New advances in sequence assembly

  1. Adam M. Phillippy
  1. National Human Genome Research Institute, National Institutes of Health, Bethesda, Maryland 20892, USA
  1. Corresponding author: adam.phillippy{at}nih.gov

It may be hard to believe, but the idea of sequence assembly is around 40 years old. Consider this pair of quotes from Rodger Staden (Staden 1979): “With modern fast sequencing techniques and suitable computer programs it is now possible to sequence whole genomes without the need of restriction maps.”“If the 5′ end of the sequence from one gel reading is the same as the 3′ end of the sequence from another the data is said to overlap. If the overlap is of sufficient length to distinguish it from being a repeat in the sequence the two sequences must be contiguous. The data from the two gel readings can then be joined to form one longer continuous sequence.”

Replace “gel reading” with “read” and these sentences would go unnoticed in the introduction of any paper today.
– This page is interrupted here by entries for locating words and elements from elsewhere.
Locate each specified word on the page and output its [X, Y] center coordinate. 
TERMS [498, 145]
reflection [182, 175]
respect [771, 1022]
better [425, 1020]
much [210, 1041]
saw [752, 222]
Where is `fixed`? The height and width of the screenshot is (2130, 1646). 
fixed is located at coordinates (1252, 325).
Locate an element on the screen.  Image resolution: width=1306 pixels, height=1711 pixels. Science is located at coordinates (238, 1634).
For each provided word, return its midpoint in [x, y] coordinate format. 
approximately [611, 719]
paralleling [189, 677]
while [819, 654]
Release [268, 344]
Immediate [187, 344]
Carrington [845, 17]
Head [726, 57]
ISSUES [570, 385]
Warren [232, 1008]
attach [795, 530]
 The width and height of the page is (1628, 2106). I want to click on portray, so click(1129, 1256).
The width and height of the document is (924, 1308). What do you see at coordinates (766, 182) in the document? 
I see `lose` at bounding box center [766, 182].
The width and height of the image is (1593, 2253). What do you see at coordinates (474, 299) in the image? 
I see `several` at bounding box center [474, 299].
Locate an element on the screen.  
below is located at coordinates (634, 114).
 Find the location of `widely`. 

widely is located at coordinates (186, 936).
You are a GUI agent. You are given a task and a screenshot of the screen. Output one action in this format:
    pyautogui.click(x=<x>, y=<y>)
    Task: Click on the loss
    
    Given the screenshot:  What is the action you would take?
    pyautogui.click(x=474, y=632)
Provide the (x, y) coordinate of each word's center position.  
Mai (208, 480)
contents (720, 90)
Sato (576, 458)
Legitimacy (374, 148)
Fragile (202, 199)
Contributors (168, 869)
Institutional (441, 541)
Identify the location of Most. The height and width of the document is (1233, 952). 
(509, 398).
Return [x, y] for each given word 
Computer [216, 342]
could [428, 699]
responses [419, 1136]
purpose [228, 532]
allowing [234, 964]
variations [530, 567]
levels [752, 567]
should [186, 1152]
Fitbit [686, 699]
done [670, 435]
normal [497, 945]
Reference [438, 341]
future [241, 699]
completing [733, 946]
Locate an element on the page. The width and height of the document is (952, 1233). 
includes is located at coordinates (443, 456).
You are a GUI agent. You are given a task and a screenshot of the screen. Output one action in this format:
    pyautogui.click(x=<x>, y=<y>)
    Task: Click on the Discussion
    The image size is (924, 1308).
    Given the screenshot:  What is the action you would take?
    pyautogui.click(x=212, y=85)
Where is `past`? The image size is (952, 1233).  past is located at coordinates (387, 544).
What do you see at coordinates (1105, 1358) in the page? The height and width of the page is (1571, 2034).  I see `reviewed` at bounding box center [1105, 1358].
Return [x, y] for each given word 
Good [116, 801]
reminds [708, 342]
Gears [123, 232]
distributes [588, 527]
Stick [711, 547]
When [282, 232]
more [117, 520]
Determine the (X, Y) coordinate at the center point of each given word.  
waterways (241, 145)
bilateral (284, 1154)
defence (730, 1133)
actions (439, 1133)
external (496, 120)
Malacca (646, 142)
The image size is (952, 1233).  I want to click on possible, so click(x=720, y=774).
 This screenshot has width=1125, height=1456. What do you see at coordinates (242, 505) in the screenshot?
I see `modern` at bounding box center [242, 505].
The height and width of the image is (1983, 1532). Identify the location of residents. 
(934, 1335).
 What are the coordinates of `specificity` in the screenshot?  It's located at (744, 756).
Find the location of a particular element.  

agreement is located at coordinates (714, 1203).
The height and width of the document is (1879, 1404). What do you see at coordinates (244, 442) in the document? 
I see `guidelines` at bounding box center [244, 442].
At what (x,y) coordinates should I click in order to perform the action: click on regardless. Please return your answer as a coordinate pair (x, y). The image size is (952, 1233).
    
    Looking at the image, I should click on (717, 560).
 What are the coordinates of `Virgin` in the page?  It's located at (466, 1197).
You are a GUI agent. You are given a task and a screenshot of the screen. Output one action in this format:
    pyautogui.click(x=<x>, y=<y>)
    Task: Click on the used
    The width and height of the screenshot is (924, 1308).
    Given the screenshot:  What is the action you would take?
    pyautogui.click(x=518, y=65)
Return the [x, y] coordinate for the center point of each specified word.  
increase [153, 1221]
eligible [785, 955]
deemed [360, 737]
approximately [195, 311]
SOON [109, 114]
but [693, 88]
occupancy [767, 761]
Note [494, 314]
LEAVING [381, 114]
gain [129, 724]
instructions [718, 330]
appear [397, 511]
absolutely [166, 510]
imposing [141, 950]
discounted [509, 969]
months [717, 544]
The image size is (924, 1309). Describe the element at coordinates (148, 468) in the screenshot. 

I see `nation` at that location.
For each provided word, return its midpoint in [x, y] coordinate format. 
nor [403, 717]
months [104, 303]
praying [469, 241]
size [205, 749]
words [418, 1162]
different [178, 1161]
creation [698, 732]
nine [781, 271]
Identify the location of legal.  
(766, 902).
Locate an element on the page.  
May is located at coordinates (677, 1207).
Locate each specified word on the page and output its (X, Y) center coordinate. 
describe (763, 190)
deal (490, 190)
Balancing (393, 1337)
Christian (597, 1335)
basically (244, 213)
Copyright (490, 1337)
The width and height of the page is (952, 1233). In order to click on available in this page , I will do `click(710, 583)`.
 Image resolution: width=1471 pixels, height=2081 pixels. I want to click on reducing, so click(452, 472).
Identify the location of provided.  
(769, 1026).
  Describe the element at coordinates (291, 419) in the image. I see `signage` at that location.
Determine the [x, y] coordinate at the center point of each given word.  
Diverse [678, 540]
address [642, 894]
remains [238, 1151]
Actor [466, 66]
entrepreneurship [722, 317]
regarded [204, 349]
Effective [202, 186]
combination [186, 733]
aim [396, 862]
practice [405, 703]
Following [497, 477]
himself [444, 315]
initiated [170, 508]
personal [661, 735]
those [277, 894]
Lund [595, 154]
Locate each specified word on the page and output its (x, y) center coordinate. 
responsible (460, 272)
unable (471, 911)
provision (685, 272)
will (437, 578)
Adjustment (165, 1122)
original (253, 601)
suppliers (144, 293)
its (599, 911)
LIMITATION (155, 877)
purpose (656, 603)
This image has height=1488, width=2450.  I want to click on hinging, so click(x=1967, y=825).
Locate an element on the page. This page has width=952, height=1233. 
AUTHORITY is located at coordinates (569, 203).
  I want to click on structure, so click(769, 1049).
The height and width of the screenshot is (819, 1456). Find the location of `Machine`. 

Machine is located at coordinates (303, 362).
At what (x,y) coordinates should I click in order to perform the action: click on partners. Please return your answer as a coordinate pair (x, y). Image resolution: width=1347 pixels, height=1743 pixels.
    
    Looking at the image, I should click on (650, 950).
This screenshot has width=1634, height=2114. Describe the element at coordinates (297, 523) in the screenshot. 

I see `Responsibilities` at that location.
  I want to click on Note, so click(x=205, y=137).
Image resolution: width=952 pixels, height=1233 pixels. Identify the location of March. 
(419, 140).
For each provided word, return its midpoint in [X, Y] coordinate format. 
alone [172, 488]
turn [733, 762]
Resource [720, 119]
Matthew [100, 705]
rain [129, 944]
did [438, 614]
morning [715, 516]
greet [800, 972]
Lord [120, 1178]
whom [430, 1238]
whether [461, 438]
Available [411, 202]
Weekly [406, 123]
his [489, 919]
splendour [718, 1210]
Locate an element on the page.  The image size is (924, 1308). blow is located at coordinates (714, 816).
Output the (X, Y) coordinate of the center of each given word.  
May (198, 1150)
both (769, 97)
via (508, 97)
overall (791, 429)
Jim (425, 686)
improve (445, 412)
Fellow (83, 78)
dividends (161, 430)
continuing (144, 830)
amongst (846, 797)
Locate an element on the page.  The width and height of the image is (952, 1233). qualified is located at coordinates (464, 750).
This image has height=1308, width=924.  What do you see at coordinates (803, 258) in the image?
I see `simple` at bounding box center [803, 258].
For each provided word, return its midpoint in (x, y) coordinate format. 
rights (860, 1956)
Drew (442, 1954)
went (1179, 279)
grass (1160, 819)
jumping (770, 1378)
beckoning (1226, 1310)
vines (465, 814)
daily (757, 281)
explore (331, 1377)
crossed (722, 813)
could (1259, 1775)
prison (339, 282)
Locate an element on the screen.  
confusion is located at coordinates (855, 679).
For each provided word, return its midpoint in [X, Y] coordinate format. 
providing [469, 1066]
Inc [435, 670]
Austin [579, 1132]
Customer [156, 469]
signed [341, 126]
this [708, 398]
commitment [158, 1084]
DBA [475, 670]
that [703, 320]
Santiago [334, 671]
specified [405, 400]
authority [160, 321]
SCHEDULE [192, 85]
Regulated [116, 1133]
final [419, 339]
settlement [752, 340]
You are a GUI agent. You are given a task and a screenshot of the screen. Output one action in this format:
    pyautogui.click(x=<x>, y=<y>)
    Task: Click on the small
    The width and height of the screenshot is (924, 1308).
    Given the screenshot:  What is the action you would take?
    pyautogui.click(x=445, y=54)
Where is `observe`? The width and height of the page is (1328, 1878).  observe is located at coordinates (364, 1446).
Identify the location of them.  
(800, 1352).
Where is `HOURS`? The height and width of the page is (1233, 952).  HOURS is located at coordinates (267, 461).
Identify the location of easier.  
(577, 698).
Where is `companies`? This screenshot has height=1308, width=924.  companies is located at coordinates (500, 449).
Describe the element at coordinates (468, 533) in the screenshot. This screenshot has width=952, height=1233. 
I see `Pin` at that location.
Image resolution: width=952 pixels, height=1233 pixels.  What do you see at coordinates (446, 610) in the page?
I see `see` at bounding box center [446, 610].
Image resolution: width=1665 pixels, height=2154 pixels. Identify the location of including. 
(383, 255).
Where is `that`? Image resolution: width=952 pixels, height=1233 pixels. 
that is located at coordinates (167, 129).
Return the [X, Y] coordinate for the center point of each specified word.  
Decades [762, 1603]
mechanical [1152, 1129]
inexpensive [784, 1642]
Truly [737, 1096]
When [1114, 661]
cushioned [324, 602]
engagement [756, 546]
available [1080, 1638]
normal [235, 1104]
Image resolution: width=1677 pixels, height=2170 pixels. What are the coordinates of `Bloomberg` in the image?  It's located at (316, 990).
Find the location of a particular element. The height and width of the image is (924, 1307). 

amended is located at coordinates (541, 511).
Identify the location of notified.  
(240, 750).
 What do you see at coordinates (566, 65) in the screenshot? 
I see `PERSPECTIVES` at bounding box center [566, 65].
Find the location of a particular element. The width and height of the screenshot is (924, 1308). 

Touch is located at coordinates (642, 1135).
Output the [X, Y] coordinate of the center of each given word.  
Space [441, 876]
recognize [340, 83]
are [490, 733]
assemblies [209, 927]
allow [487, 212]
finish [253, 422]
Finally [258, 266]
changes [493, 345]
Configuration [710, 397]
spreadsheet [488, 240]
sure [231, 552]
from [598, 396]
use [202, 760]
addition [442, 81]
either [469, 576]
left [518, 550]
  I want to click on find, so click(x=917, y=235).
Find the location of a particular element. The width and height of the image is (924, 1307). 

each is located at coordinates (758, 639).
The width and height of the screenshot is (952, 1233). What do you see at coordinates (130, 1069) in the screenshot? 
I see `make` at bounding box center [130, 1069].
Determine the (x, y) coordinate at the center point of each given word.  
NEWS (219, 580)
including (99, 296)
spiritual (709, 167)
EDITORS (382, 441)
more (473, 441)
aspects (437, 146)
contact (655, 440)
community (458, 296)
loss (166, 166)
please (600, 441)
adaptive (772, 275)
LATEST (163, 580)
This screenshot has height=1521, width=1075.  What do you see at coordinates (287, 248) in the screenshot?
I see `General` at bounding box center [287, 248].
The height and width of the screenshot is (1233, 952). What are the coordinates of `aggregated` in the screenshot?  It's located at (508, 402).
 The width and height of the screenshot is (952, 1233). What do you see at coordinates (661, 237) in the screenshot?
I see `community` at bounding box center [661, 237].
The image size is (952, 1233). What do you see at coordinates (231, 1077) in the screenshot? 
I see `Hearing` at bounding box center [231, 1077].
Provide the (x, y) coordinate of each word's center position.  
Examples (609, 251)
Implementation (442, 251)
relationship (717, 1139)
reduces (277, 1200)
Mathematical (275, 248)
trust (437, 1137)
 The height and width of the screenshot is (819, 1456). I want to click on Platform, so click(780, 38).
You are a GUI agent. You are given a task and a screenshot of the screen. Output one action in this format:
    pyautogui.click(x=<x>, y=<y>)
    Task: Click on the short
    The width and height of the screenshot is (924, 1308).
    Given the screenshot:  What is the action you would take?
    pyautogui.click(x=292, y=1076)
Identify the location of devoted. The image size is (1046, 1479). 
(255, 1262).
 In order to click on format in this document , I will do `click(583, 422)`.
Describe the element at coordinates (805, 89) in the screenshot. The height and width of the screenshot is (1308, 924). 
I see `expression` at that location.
Here you can also see the birth of jargon that now pervades the field: overlaps between reads form contigs (contiguous sequences). Just a few months later, Gingeras et al. (1979) described “Computer programs for the assembly of DNA sequences.” It all sounds so modern, until the discussion mentions FORTRAN code stored on magnetic tapes.

How, then, can we fill an entire special issue of Genome Research with “new advances” so many years later? To me, this reflects the beauty of the problem—simple enough to be stated in a single paragraph, yet complex enough to sustain a field of research for decades. This dichotomy is common to many famous computational problems; indeed, mathematical formulations of sequence assembly fall into a class of problems known as “NP-hard” that do not admit an easy solution (Medvedev et al. 2007).

There is another reason for continued advances in sequence assembly—advances in sequencing technology. As evident from the Staden quotes above, the first assembly methods were motivated by the invention of DNA sequencing and gel electrophoresis “readings” (Sanger and Coulson 1975; Maxam and Gilbert 1977). These early sequencing and assembly methods were applied to viruses with genomes of only a few kilobases (Sanger et al. 1978). As the sequencing technology was later commercialized and scaled, it became possible to assemble the 1-Mb genome of a free-living bacterium (Fleischmann et al. 1995), the 120-Mb genome of the fruit fly (Adams et al. 2000), and ultimately the 3-Gb human genome (Venter et al. 2001). These advances in scale required parallel computational advances, embodied by the tools that assembled these early genomes—TIGR Assembler (Sutton et al. 1995) and Celera Assembler (Myers et al. 2000). A similar theme continued through the 2000s, as new sequencing technology such as 454 (Margulies et al. 2005) and Illumina (formerly Solexa) (Bentley et al. 2008) required rethinking the assembly problem. The abrupt transition away from Sanger reads to the much shorter Illumina reads shifted the field toward de Bruijn graph assemblers (Pevzner et al. 2001) such as Velvet (Zerbino and Birney 2008) and ABySS (Simpson et al. 2009). Most recently, with the advent of longer, single-molecule sequencing reads from Pacific Biosciences (PacBio) (Eid et al. 2009), the field returned to overlap graphs (Myers 1995) and adaptations of Celera Assembler (Chin et al. 2013; Koren et al. 2013).

Presently, the number of available technologies has only grown. The papers in this issue include sequencing data from four platforms—Illumina, PacBio, Oxford Nanopore, and Sanger—and multiple technologies for constructing long-range scaffolds: paired reads, linked reads, optical mapping, proximity ligation, and physical mapping. This glut of technologies has spurred interest in determining the most effective approach to reconstruct whole genomes.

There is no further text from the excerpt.